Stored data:
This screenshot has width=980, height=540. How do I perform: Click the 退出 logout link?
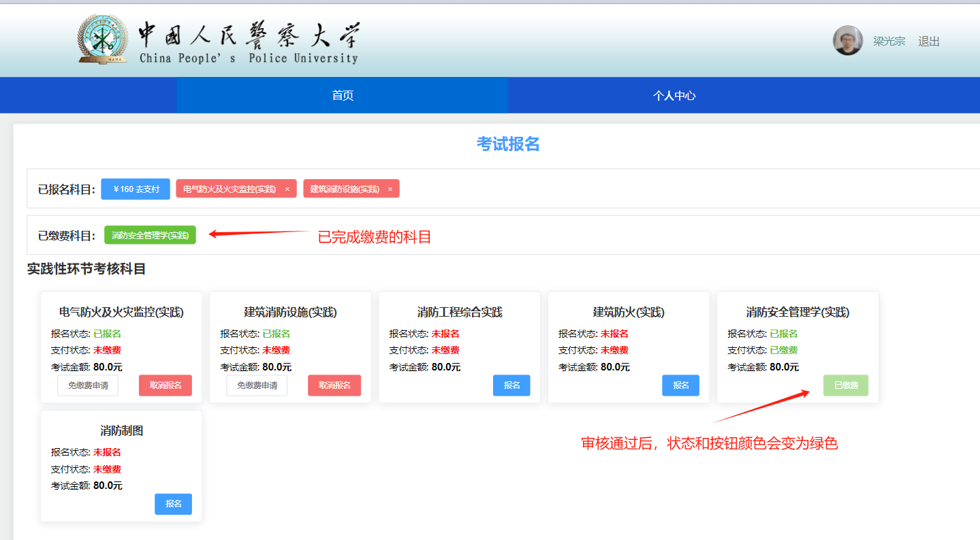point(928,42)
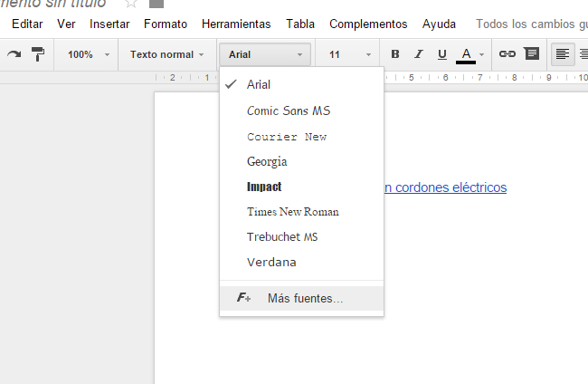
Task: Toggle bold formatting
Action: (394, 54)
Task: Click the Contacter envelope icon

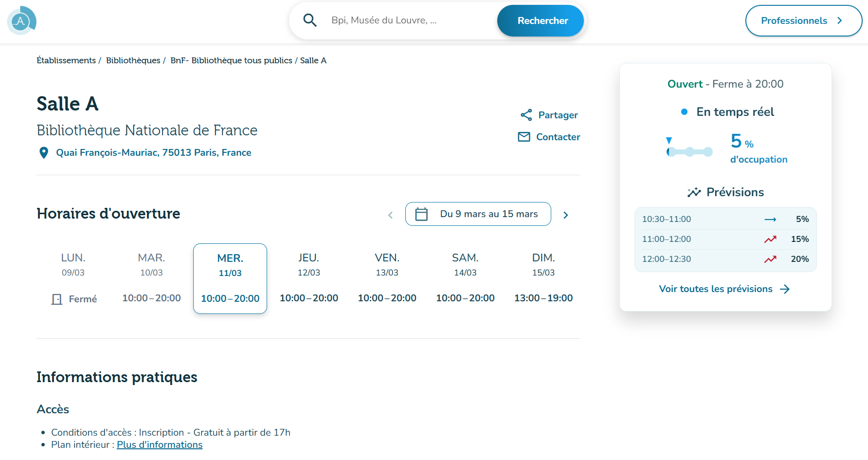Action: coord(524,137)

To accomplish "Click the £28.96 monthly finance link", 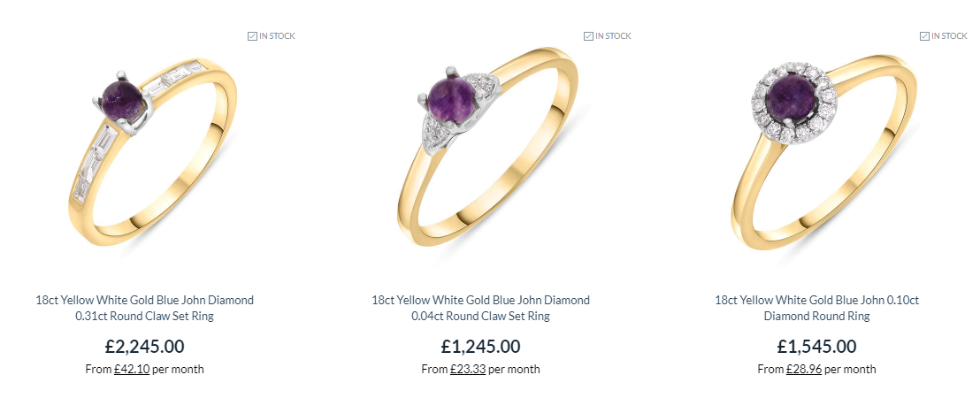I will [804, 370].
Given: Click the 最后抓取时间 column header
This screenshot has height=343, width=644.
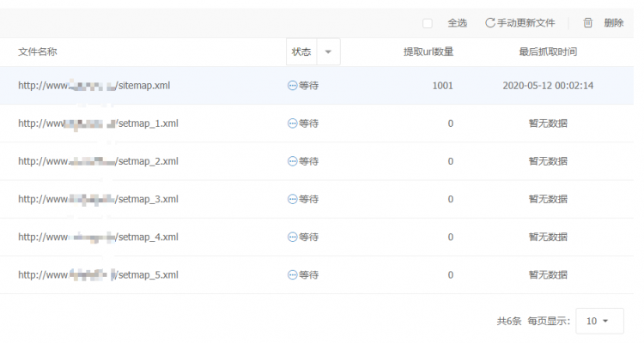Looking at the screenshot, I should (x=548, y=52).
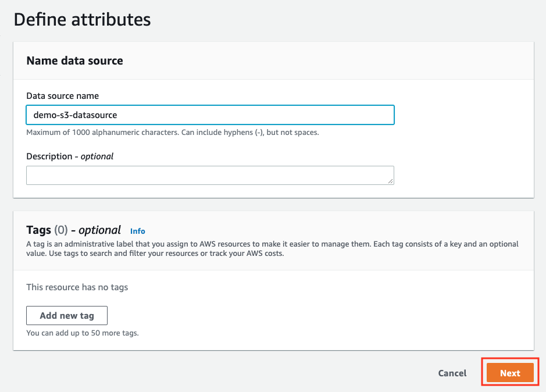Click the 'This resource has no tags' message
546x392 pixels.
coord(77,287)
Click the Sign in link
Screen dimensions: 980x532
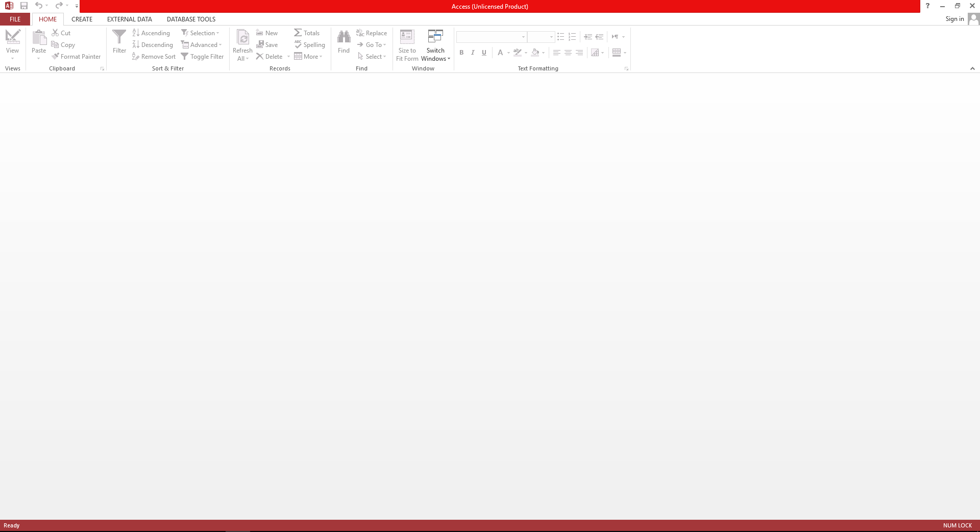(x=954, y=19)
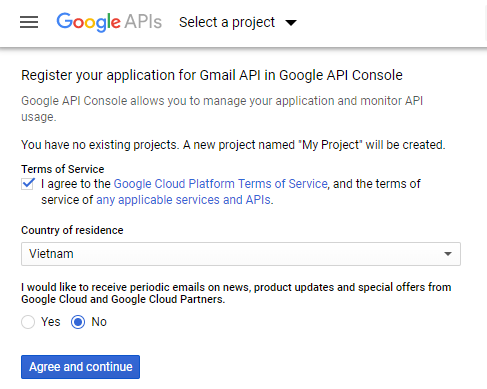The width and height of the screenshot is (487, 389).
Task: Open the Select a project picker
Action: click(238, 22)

*ABOUT THIS TASK*.
For the entries above, print exactly the lines between the one with "This screenshot has height=343, width=644." and the one with "Click the Sign in link", inclusive, with no pictures.

*PROBLEM SOLUTION*.
This screenshot has height=343, width=644.
Looking at the screenshot, I should (x=548, y=52).
Click the 'This resource has no tags' message
546x392 pixels.
coord(77,287)
Click the Sign in link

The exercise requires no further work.